From Milton Friedman to Ronald Reagan, fiscal conservatives have hoped tax cuts could keep government from overspending by denying it revenues—a theory dubbed "starving the beast." A new study by University of California at Berkeley economists Christina D. Romer and David H. Romer, published by the National Bureau of Economic Research, indicates that the beast is thriving despite the tax cuts of the last three decades. Government spending seems to march on regardless of revenue or tax rates.

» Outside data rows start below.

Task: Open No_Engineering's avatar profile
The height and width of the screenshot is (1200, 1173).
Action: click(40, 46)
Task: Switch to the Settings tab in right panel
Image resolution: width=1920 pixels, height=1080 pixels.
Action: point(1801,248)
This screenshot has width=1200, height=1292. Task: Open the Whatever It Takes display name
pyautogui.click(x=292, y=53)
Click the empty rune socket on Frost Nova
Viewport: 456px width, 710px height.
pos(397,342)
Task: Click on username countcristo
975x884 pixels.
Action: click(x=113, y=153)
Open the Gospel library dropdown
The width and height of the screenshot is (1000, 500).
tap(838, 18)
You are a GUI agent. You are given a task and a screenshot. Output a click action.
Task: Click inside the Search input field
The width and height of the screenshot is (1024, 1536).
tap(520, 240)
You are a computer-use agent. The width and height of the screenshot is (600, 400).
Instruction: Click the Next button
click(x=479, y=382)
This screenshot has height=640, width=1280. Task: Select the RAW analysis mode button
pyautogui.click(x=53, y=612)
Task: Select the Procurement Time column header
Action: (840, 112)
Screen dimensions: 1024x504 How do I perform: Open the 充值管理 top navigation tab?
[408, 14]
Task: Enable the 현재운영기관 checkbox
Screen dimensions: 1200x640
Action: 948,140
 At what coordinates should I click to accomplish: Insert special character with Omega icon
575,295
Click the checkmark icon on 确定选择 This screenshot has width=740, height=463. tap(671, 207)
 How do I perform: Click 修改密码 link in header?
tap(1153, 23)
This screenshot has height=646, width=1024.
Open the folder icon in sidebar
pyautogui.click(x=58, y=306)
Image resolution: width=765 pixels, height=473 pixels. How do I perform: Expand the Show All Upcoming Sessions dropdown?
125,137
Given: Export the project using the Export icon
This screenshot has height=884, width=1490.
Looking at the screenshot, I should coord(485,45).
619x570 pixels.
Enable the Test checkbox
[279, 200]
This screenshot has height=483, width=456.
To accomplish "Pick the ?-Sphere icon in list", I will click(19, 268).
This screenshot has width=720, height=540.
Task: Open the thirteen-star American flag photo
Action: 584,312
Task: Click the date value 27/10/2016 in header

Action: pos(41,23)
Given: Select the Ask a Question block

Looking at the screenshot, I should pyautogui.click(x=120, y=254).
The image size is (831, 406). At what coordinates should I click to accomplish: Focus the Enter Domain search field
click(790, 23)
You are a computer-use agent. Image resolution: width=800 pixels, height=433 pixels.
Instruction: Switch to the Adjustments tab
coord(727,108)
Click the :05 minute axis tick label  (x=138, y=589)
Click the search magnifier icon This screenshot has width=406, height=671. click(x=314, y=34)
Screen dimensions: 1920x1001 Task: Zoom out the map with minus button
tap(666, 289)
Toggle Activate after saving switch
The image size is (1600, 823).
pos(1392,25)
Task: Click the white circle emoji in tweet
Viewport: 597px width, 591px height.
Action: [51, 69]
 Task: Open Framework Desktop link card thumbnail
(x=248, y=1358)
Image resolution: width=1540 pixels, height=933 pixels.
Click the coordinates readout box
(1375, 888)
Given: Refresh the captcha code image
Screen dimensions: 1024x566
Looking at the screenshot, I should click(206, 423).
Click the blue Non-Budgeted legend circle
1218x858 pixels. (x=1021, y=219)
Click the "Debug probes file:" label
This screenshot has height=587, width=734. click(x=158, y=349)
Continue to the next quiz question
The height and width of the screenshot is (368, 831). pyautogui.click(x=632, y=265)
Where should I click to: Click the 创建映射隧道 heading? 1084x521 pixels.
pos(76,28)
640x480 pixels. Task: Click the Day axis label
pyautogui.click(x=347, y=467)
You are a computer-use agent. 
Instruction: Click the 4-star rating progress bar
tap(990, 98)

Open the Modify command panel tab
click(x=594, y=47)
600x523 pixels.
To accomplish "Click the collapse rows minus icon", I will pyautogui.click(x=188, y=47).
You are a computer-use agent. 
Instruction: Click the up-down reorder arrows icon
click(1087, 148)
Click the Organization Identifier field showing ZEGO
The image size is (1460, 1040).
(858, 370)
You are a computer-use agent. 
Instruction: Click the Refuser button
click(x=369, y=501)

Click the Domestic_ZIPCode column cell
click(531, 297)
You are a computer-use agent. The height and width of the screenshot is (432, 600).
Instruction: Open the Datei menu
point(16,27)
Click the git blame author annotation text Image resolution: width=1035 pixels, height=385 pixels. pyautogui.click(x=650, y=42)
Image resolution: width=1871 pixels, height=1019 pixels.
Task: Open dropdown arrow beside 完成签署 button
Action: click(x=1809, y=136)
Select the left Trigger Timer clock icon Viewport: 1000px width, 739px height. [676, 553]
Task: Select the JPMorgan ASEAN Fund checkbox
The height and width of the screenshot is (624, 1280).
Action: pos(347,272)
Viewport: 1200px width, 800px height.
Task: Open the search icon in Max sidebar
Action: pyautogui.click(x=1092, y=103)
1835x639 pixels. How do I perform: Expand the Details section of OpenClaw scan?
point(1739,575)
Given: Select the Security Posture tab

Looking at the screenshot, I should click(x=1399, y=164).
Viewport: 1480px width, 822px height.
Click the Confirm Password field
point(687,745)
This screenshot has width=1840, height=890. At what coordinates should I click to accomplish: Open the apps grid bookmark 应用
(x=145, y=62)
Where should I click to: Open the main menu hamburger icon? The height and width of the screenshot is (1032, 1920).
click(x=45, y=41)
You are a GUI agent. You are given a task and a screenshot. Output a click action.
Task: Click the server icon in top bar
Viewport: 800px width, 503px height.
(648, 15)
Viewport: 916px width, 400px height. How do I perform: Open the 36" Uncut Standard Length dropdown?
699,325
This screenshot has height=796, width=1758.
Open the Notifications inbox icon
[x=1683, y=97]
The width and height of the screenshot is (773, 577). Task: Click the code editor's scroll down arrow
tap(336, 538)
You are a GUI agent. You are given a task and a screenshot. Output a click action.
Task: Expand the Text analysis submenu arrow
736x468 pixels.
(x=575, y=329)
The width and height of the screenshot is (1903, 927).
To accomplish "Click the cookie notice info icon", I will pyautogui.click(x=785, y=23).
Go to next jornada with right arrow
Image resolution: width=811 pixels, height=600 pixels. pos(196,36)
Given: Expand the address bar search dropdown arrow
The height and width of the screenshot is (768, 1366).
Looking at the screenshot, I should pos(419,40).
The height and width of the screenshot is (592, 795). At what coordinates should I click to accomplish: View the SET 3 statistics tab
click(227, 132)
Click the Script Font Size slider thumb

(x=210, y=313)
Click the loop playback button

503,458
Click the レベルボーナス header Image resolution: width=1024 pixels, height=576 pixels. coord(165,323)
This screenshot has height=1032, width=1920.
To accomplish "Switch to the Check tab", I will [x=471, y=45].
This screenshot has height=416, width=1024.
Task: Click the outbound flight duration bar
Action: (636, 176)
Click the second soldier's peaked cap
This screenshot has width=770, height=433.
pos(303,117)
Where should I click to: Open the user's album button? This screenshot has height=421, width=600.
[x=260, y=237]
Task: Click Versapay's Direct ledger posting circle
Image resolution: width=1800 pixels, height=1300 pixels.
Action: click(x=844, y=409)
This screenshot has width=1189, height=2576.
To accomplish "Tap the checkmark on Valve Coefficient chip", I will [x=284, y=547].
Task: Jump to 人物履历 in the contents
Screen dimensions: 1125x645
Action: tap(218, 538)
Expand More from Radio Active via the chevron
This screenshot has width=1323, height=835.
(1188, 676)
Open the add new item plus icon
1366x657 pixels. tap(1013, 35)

The economists studied the effects of four major legislated changes in U.S. tax rates and policy since World War II, choosing episodes where the "starve the beast" motivation was most conspicuous. After looking at the data every which way, with multiple regressions and time lags, and accounting for wars and military spending, they found that the one thing most clearly connected to tax cuts was not spending cuts but future tax increases.
"Although a tax cut leads to a sharp fall in revenues in the short run, it does not have any clear impact on revenues at horizons beyond about two years," the economists write. "Between one-half and four-fifths of the tax cut is offset by legislated tax increases over the next several years."
And spending cuts? "In no episode [of postwar American tax cuts] was there a discernible slowdown in spending following the tax cut," the economists conclude. "Indeed, in all of the episodes, there was an acceleration of spending." The beast finds its food, no matter what.